Religious freedom is generally respected, though relations between religious leaders and the government are sometimes tense, in part because of the involvement of clergy in the 1994 genocide. Fear among teachers and students of being labeled “divisionist” restrains academic freedom. Following the 2004 and 2008 parliamentary commission reports on “divisionism,” numerous students and teachers were expelled or dismissed without due process. The crackdown ahead of the 2010 presidential election that severely stifled general free discussion—with the Department of Military Intelligence closely monitoring the population—did not ease in 2012.
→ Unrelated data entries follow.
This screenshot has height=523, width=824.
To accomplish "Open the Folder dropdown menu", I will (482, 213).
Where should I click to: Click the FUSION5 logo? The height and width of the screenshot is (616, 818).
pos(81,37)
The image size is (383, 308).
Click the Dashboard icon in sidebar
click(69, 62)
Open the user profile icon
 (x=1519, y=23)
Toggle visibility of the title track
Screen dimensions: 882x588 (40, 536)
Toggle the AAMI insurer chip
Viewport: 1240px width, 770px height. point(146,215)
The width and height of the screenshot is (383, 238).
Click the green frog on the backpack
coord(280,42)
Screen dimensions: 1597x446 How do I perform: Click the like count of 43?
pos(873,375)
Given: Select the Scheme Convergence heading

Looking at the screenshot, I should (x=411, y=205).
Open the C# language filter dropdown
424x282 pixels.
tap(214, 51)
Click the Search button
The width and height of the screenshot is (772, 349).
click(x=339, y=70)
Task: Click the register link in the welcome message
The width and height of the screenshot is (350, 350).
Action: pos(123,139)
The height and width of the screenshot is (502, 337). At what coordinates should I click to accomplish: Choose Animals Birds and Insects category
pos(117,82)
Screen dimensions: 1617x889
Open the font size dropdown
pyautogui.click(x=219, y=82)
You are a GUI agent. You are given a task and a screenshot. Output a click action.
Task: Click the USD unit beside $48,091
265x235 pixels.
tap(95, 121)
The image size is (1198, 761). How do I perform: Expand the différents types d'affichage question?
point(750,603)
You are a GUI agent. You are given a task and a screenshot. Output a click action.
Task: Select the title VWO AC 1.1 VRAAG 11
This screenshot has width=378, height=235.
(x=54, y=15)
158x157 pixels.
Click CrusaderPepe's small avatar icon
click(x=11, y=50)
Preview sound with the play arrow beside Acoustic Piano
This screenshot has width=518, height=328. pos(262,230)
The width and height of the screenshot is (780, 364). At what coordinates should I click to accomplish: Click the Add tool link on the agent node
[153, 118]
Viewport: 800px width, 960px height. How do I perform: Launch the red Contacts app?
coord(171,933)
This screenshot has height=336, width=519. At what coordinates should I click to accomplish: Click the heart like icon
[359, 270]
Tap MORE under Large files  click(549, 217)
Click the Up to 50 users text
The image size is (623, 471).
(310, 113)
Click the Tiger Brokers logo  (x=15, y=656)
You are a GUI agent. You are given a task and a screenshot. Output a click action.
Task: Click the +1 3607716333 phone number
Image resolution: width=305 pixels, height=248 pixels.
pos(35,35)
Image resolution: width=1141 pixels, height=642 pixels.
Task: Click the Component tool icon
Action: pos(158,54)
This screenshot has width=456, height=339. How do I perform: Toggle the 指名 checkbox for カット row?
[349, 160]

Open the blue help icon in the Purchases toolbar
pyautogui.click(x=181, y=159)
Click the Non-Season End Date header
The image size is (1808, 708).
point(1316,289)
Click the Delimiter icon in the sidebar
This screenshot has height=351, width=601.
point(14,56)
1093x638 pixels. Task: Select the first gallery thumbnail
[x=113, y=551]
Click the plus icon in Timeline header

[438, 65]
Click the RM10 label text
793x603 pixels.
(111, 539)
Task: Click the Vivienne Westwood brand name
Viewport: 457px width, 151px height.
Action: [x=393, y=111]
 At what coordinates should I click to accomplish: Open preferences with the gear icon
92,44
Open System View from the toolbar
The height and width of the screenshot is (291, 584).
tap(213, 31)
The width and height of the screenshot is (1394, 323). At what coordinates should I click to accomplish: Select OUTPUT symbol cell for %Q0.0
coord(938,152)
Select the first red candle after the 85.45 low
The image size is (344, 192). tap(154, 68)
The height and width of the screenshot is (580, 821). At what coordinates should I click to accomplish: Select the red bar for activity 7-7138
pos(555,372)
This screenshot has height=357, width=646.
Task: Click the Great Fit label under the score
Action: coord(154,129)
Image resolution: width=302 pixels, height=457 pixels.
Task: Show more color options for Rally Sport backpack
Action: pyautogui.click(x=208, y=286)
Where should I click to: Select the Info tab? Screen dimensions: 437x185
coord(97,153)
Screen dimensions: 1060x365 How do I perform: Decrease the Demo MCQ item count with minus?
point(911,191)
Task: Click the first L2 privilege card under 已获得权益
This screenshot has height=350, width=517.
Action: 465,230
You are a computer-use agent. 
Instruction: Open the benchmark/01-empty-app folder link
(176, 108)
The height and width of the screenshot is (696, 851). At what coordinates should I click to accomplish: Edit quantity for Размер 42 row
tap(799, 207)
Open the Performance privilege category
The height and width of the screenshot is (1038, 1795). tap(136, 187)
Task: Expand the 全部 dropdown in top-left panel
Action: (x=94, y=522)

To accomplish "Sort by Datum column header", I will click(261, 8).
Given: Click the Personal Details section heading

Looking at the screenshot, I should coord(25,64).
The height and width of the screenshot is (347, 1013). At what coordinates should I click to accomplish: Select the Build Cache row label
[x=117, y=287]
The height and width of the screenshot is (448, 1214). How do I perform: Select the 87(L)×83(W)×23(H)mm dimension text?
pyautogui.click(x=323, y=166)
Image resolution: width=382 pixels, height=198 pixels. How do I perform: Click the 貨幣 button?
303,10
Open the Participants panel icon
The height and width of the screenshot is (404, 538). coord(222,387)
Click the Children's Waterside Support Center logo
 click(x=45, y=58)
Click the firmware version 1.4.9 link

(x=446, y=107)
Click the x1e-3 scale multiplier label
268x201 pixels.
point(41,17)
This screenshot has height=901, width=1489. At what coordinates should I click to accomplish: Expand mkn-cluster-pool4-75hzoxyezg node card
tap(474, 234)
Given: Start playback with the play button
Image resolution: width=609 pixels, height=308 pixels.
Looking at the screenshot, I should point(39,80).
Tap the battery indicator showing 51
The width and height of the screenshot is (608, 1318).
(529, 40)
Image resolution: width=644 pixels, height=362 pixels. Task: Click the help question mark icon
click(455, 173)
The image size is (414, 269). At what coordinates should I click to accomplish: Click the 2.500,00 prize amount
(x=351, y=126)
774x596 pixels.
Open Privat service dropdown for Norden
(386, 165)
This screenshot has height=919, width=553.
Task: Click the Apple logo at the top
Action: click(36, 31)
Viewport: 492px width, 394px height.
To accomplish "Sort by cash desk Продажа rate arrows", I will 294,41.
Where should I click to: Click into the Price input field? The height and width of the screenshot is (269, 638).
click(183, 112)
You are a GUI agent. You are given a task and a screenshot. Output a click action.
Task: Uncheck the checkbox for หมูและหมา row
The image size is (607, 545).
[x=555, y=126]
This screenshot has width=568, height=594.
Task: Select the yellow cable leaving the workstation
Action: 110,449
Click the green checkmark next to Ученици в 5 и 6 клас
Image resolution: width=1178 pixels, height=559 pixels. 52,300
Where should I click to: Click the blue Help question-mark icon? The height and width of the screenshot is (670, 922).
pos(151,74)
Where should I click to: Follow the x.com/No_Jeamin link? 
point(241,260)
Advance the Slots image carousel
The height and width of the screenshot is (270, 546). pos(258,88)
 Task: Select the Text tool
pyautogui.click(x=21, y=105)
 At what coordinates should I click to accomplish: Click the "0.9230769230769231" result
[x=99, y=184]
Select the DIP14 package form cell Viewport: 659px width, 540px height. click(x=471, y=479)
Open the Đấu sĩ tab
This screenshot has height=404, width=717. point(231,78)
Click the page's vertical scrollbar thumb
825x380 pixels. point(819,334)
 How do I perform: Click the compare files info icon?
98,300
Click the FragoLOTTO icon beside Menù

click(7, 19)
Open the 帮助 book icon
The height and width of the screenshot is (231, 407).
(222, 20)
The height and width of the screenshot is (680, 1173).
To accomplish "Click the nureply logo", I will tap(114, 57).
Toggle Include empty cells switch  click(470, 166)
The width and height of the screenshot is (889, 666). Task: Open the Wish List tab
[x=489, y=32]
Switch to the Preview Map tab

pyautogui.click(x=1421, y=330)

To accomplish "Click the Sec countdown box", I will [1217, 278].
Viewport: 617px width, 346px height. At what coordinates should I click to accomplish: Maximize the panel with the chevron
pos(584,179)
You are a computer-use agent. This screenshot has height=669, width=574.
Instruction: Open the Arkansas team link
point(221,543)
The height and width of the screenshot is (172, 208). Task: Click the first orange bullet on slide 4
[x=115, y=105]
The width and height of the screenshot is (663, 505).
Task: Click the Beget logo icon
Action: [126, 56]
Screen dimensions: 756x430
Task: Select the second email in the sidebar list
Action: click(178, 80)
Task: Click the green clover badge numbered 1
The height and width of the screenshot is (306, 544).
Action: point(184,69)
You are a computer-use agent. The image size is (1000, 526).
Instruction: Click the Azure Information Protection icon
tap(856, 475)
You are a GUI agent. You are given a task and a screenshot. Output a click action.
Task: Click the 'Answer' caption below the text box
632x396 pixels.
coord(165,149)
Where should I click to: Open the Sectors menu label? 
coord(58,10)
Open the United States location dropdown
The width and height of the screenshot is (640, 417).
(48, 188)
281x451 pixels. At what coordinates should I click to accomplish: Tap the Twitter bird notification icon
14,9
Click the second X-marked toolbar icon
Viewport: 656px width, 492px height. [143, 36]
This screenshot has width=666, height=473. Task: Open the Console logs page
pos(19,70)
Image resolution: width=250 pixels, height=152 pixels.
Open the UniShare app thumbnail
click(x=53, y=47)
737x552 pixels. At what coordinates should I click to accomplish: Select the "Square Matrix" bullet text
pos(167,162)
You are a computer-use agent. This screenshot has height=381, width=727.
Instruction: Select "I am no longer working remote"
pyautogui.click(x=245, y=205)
Although the constitution codifies freedoms of assembly and association, these rights are limited in practice. Some NGOs cite registration and reporting procedures as excessively onerous, and activities that the government defines as “divisive” are prohibited. Several organizations have been banned in recent years, leading others to refrain from criticizing the RPF. In August 2011, leaders of the League for Human Rights in the Great Lakes Region, one of the remaining independent human rights groups in Rwanda, were detained and prevented from traveling. However, most civil society organizations that are not focused on sensitive subjects, such as democracy and human rights, function without direct government interference.
The constitution provides for the rights to form trade unions, engage in collective bargaining, and strike. However, public workers are not allowed to unionize, and employees of the many “essential services” are not allowed to strike. The International Trade Union Confederation reported that although a 2009 labor code improved workers’ rights, the government continues to pressure unions in indirect ways.
Recent improvements in the judicial system include an increased presence of defense lawyers at trials, improved training for court staff, and revisions to the legal code, but the judiciary has yet to secure full independence from the executive. The gacaca courts faced criticism from legal experts over their failure to address genocide-era crimes allegedly committed by the RPF, and because they routinely tried politically motivated cases. Individual police officers sometimes use excessive force, and local officials periodically ignore due process protections. The construction of new prisons during the past decade has improved prison conditions, even as the gacaca trials increased the prison population. Nevertheless, an October 2012 report by Amnesty International documented 45 cases of unlawful imprisonment and 18 cases of torture and ill-treatment in secret military detention centers between March 2010 and June 2012.
Equal treatment for all citizens under the law is guaranteed, and legal protections against discrimination have increased in recent years. A national identity card is required when Rwandans wish to move within the country, but these are issued regularly and no longer indicate ethnicity.
The 2003 constitution requires women to occupy at least 30 percent of the seats in each chamber of Parliament; women currently fill 10 of the 26 Senate seats. Legislation has strengthened women’s rights to inherit land. However, de facto discrimination against women continues. Domestic violence is illegal, but remains widespread.